Add a comment to FNAME(sync_page) to explain why the TLB flushing logic
conspiculously doesn't handle the scenario of guest protections being
reduced.  Specifically, if synchronizing a SPTE drops execute protections,
KVM will not emit a TLB flush, whereas dropping writable or clearing A/D
bits does trigger a flush via mmu_spte_update().  Architecturally, until
the GPTE is implicitly or explicitly flushed from the guest's perspective,
KVM is not required to flush any old, stale translations.
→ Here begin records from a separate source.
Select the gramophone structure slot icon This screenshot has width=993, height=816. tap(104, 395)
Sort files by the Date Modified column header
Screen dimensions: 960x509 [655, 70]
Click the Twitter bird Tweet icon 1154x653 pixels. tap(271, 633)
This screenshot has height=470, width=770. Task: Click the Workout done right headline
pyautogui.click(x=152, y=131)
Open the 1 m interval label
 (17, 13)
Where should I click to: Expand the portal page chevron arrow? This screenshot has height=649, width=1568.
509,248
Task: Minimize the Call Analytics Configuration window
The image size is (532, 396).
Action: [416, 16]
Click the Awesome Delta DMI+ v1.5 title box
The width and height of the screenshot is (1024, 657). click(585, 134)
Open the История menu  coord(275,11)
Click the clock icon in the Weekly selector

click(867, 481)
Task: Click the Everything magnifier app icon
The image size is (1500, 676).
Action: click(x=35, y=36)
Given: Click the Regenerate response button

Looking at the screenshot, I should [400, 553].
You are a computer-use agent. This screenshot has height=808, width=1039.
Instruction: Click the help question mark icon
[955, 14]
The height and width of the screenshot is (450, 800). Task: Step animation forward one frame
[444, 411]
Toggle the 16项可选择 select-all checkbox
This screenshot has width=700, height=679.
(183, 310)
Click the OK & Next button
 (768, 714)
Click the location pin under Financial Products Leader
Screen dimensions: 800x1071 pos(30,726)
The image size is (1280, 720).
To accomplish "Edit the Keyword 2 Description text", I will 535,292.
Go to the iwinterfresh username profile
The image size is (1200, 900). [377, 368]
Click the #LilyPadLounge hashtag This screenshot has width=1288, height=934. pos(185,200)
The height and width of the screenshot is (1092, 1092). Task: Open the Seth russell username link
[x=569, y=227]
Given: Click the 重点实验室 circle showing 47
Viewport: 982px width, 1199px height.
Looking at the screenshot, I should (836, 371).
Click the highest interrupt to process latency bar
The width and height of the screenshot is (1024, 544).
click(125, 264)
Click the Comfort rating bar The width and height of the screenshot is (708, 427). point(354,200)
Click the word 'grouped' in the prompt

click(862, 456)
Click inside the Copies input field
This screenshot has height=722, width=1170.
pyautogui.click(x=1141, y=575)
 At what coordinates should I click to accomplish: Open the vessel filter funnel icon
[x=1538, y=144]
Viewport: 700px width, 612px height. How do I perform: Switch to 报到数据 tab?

Signed-off-by: Sean Christopherson <seanjc@google.com>
Reviewed-by: Jim Mattson <jmattson@google.com>
Message-Id: <20220513195000.99371-3-seanjc@google.com>
Signed-off-by: Paolo Bonzini <pbonzini@redhat.com>
This commit is contained in:
Sean Christopherson 2022-05-13 19:50:00 +00:00 committed by Paolo Bonzini
parent 9fb3565743
commit b8b9156ec6
1 changed files with 9 additions and 0 deletions

View File

@ -1077,6 +1077,15 @@ static int FNAME(sync_page)(struct kvm_vcpu *vcpu, struct kvm_mmu_page *sp)
flush |= mmu_spte_update(sptep, spte);
}
/*
* Note, any flush is purely for KVM's correctness, e.g. when dropping
* an existing SPTE or clearing W/A/D bits to ensure an mmu_notifier
* unmap or dirty logging event doesn't fail to flush. The guest is
* responsible for flushing the TLB to ensure any changes in protection
* bits are recognized, i.e. until the guest flushes or page faults on
* a relevant address, KVM is architecturally allowed to let vCPUs use
* cached translations with the old protection bits.